I tried counting the number of cases where the final balls-and-urns state has repetitions (with the intention of subtracting this from the Stirling numbers) but I haven't had any luck.
Follow-up Question:
Now suppose that I have some constant $C\in\mathbb{N}$. How many ways are there to distribute $b$ balls in $u$ urns, where $b+u=C$, such that each urn has a unique and non-zero number of balls? This is basically the same problem as above, but now summing over several cases for $b$ and $u$ (specifically, all $b$ and $u$ such that $b+u=C$).
 A: The O.E.I.S  can provide an answer of sorts... Consider the formal power series in two indeterminates $x,y$:
$$ (1+xy)(1+xy^2)(1+xy^3)(1+xy^4) \cdots $$
The coefficient of $x^u y^b$ in the expansion will equal the number of ways to write
\begin{align*}
 b = n_1 + n_2 + \ldots + n_u && \text{where} && 0 < n_1 < n_2 < \cdots n_u.
\end{align*}
If you want to consider the urns distinct, you should multiply by $u!$ to account for order.
A: Let $p_u(b)$ denote the number of partitions of $b$ into $u$ nonzero parts, without the requirement that the parts be different. This is a well known function, counting classes of the surjections from a $b$-set to a $u$-set under permutations of both those sets. There is no closed formula for these values, but the generating series
$$
  \sum_{n\in\mathbf N}p_k(n)X^n = \frac{X^k}{(1-X)(1-X^2)\ldots(1-X^k)}
$$
that allows to compute its values easily. (The generating series more naturally counts partitions of $n$ into any number of parts each at most $k$ with at least one part of size$~k$, but by taking the conjugate partitions this translates into counting partitions into $k$ nonzero parts.) This solves the variation of your problem without the requirement that the parts (numbers of balls in each urn) be all distinct.
To accommodate for that additional requirement of distinctness, proceed as follows.

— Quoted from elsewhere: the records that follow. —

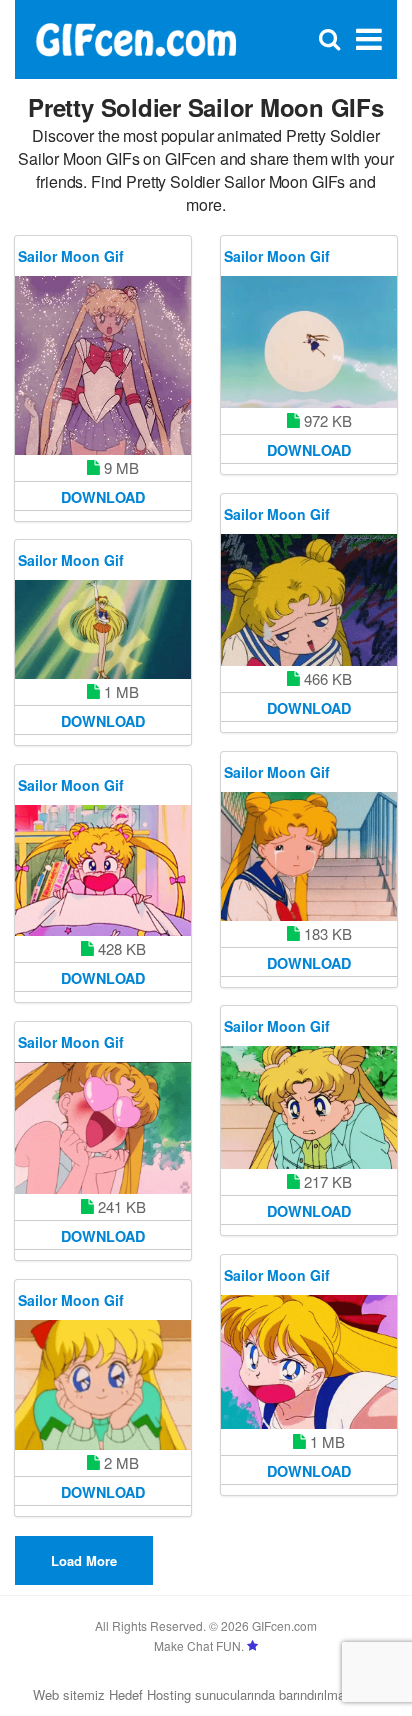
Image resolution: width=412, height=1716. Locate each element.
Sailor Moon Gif (71, 256)
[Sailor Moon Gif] (103, 365)
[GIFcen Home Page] (135, 37)
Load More (84, 1560)
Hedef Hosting (150, 1694)
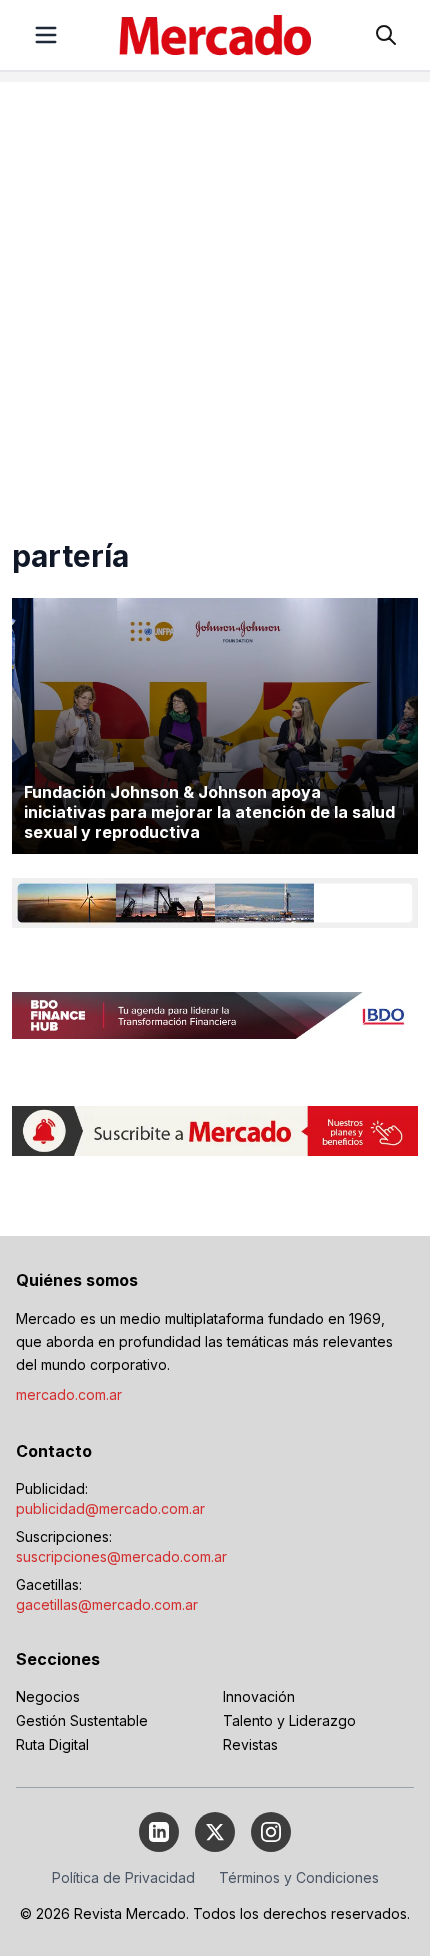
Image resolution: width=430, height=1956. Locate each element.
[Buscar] (386, 35)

Assume that $b\geq\frac{(u+1)u}2$ so that at least one solution to your problem exists (in the contrary case the answer is $0$). Now take such a solution, order the urns by (strictly) increasing number of balls, remove nothing from the first urn, one ball from the second, two balls from the third, and so forth until taking $u-1$ balls from the last urn. This removes $\binom u2$ balls in all, and leaves a solution for the problem of putting $b-\binom u2$ balls into $u$ urns without additional requirements, again distinguishing neither the balls nor the urns. Conversely given such a solution one can order the urns by weakly increasing number of balls, and then add $0,1,2,\ldots,u-1$ balls to the successive urns to find a solution to your problem. So the problems have equally many solutions, and this number is
$$f(b,u)=p_u(b-\binom u2)$$
by the definition of $p_k(n)$. From the above, the generating series by$~b$ for this is
$$
 \sum_{b\geq(u+1)u/2}f(b,u)X^b = \frac{X^{(u+1)u/2}}{(1-X)(1-X^2)\ldots(1-X^u)}.
$$